E foi a partir de então que iniciou a reconstrução de uma linguagem mais alinhada a uma realidade social e musical que há muito tempo já não era a da musa do veraneio carioca ao qual foi alçada no final da década de 80.
Morando em São Paulo, abriu o leque de parceiros, buscando sincera reinvenção. Parte desta busca foi registrada no (subestimado) álbum Climax, de tom altamente urbano e paulista. Com a canção Não me Venha mais com o Amor, inédita parceria com Adriana Calcanhotto, iniciou diálogo com uma juventude que não se alinhava ao discurso de amor acima de tudo e a toda prova. A canção conversava no discurso, mas não necessariamente na forma, e não teve a atenção devida de um público que, sem saber, já convivia com a perfeita tradução musical de seus anseios.

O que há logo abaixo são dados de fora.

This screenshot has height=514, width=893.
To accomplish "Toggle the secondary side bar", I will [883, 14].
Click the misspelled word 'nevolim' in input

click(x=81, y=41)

Ao se unir com o duo paraense Strobo, a cantora foi mais longe e se permitiu passear por praias menos poéticas e mais diretas no single Vingativa, com versos como “seu pau não te faz invencível, te faz tentador”, hit certo nas pistas da noite gay paulistana.
A parceria do duo com a gata todo dia rendeu ainda a ótima Partiu, canção composta ao lado do ex-Cansei de Ser Sexy Adriano Cintra, e interpretada com arranjos que, embora não conversassem nem com o pop radiofônico produzido por Marina na década de 80, tampouco com a música produzida pelas e para as rádios atuais, foi boa eleita para hit das pistas, com uma letra libertária e arranjos sempre de acordo com o tom moderno e classudo da intérprete.
Mas é com Só os Coxinhas, atual single que antecede o esperado novo disco de inéditas da cantora em sete anos, Novas Famílias, que Marina conseguir solidificar de vez o diálogo com o público e (parte do) mercado contemporâneo.
Em Só os Coxinhas, a cantora assimila signos do funk carioca a seu próprio jeito. Com letra composta pelo irmão Antônio Cícero – atual imortal da Academia Brasileira de Letras -, a canção usa do funk não apenas em sua forma, mas também no cerne de seu discurso para criticar os “coxinhas”, militantes alinhados com o discurso retrógrado da direita.
A partir de então, a cantora se joga numa pista que não sobe necessariamente o morro, mas o traz para São Paulo com a mesma assinatura elegante que pauta sua obra – que se comprova mais debochada a partir deste primeiro single de versos imperativos e diminutivos, fazendo clara referência a funks como Só as Cachorras, do Bonde do Tigrão.
Com o vídeo-clip lançado na tarde de ontem, 01, com exclusividade pela revista Rolling Stone, Marina se joga no centro da cidade de São Paulo assumindo sua verve carioca, numa direção cênica que pode lembrar algum clipe clássico de Fernanda Abreu, ou mesmo, guardadas as devidas proporções, da estrela do funk pop Anitta.
No vídeo, Marina se mostra jovial, passando a imagem de que a cantora que já se levou muito a sério, hoje prefere apelar para o deboche na hora da crítica – estado de espírito muito bem traduzido por Antônio Cícero, que na letra mimetiza os signos do funk em versos como “é, desce agarradinho, mexendo o umbiguinho, você é tão safadinho, só os coxinhas, vai!”.
Se a letra e o flerte com o funk carioca fizeram arrepiar os cabelos dos puristas de plantão, fizeram também assentar a imagem de Marina Lima perante o público jovem e online que se alinha ao discurso progressista da cantora, que no alto de seus 62 anos continua apontando para o futuro e recusando qualquer possibilidade de soar ultrapassada com Só os Coxinhas, o encerramento de um ciclo construído em prol da comunicação de uma Marina Lima rejuvenescida a um público carente de ídolos.